* Start QUOTED PASSAGE *

This “should” ensure the drive is no longer a ZFS member. And you could also do this with the other three drives as well, if they all are recognized at once, create a 3 drive Raidz1, then delete and wipe. After that you should have four drives that were once a pool and wiped.

If after all of that, if you still have the issue, I absolutely would run the dd command on the older drive. You said it was from a crashed pool that was working. The dd command will clean that out completely, no doubt left in your mind at all.

This is so frustrating…

After yesterday, when I successfully created a single disk stripe using on of the old disks, adding the 3 new ones crashed things. They briefly appeared, one at a time, as Unallocated Disks and then all 3 disappeared from Storage>Disks. The old disks was still listed in Storage>Disks, but showing 3 unspecified errors in Storage.

I tried to destroy the single disks stripe and TrueNAS hung with the action at 60%. The only way out of that was to restart TrueNAS, and I had to do that by pressing and holding the power buttton on the case to force it to shut down. It would not respond to either Restart or Shut Down from within TrueNAS.

After ejecting the 3 new disks, leaving just the single old disk in the TrueNAS, it restarted, saw the disk, let me create a Pool, Add a Dataset, populate it with a few files and thos files would stream perfectly to my PC. The I deleted the dataset and wipe the old disk.

* End QUOTED PASSAGE *

**OBJECTIVES:**
[A] Answer these questions about the TrueNAS forum excerpt:
(i) What kind of pool does the excerpt suggest creating if the other three drives are recognized at once?
(ii) At what percentage did the action hang when the single disk stripe was being destroyed?
(iii) How was TrueNAS finally forced to shut down?
[B] Write a continuation of the TrueNAS forum excerpt, starting after its final sentence.

* Start ROWS *

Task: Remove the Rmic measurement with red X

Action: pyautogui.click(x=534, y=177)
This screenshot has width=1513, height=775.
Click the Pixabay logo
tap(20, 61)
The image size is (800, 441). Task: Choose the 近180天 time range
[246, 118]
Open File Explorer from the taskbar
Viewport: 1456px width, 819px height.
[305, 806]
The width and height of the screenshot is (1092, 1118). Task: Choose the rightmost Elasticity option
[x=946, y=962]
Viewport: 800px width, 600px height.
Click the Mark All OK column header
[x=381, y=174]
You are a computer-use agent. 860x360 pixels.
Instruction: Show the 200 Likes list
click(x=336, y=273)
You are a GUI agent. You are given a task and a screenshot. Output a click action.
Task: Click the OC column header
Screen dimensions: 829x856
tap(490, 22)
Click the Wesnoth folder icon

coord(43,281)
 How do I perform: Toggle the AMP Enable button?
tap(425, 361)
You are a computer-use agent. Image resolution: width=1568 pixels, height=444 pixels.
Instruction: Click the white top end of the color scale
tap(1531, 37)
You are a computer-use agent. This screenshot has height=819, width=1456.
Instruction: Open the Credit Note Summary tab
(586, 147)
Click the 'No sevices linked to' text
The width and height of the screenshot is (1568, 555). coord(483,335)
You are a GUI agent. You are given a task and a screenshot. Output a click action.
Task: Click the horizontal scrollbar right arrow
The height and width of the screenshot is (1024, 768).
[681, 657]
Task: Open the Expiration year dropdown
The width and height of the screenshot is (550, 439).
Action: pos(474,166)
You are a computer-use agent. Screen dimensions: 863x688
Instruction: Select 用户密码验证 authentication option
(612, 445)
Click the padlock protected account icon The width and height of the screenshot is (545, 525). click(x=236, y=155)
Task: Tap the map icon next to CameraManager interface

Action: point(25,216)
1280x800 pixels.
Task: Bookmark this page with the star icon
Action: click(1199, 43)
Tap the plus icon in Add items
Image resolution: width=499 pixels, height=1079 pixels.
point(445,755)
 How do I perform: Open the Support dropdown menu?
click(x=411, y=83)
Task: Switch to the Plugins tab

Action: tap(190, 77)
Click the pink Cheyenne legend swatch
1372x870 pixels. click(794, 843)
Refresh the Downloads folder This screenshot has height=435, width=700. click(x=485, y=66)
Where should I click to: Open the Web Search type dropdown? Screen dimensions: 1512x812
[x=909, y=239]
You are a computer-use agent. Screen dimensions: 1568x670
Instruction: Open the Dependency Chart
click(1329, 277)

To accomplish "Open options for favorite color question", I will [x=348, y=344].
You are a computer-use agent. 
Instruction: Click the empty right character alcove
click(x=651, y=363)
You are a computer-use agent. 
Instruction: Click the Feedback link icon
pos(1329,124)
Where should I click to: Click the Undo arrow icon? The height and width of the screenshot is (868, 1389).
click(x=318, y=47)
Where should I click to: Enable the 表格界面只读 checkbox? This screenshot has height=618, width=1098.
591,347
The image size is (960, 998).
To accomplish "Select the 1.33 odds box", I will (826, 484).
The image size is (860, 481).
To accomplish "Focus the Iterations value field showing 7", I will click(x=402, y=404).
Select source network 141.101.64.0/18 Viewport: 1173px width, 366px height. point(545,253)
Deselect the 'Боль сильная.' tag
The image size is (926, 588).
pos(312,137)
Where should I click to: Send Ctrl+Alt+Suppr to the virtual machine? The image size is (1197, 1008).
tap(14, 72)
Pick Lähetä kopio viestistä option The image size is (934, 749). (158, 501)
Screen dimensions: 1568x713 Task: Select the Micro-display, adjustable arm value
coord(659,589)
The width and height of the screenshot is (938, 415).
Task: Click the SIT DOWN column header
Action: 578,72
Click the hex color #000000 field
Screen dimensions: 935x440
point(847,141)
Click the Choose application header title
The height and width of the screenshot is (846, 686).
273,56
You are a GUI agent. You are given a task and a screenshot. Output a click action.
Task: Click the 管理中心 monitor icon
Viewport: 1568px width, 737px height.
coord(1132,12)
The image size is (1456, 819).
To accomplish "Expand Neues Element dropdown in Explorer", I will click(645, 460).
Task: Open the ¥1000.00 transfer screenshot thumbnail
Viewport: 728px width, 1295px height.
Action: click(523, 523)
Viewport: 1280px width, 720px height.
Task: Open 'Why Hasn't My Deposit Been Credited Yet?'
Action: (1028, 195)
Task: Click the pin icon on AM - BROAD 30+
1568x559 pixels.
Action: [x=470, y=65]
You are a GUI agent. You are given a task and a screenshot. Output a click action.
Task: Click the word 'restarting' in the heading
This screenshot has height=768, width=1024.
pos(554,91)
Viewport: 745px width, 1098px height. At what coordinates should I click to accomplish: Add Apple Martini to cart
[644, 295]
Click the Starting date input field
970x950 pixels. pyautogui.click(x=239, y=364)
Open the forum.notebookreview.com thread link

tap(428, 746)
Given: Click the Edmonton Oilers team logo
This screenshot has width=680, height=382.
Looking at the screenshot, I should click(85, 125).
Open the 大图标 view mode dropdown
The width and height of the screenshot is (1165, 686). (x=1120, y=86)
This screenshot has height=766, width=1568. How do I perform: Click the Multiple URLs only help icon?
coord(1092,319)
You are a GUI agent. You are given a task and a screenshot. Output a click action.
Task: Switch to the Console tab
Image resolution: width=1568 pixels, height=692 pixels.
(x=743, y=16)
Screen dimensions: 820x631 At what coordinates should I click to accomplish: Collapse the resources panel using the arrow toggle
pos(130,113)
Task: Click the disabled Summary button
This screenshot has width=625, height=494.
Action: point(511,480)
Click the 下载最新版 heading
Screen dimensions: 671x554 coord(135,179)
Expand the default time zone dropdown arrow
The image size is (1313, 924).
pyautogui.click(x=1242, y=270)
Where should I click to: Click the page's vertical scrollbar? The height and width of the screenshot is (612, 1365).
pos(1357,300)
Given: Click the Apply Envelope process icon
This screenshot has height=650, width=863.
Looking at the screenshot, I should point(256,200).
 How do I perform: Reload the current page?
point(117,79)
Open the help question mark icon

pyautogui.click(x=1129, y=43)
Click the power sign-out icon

* End ROWS *

**EXPECTED ANSWERS:**
[A]
(i) A 3 drive Raidz1.
(ii) 60%.
(iii) By pressing and holding the power button on the case.

[B]
I restarted the TrueNAS, inserted the wiped, old disk, which it saw, then added the 3 new disks one at a time. As each one was added it would show, briefly, as an Unallocated Disk and then disappear.

If I eject the old disk the 3 new ones show up as 3 Unallocated Disks and are listed in Storage>Disks. But as soon as I try to add the old disk all 4 of them disappear. None are listed in Storage>Disks.

Does the dd command do anything different to Diskpart>Clean (with the disk in a USB housing connected to my Windows PC)? Or to Seagate SeaTools Erase Sanitize, Full with zeroes?

I’ve nothing to lose by running dd, but it’ll take a good few hours with a 10 Tb disk I expect.

How long have you already spent on this problem? The only thing this action would prove is the data on the physical drive either was the issue or was not the issue. You in some deep troubleshooting right now.

But, you have a very non-typical problem. Do you still have your other pool installed and operating? If yes, I would simply power down and remove them. You could Export the pool if you desire. Then install those four drives into the same locations, see how the system acts. Again, you want to have ONLY the four drives installed in the system plus your boot-pool of course.

Why this course of action, maybe you have a hardware issue. One other thing you could do, grab a USB Flash Drive and install TrueNAS on that, then use it as your test boot-pool, and disconnect your current boot-pool drive.

for all intents and purposes, and unless selling or returning the drive, using the dd command already posted that erases the first 10MB of the drive will clear enough to get rid of any and all partitions and superblocks. If dd is failing to run and you are root (sudo) when attempting to run it, then there is. likely a hardware failure.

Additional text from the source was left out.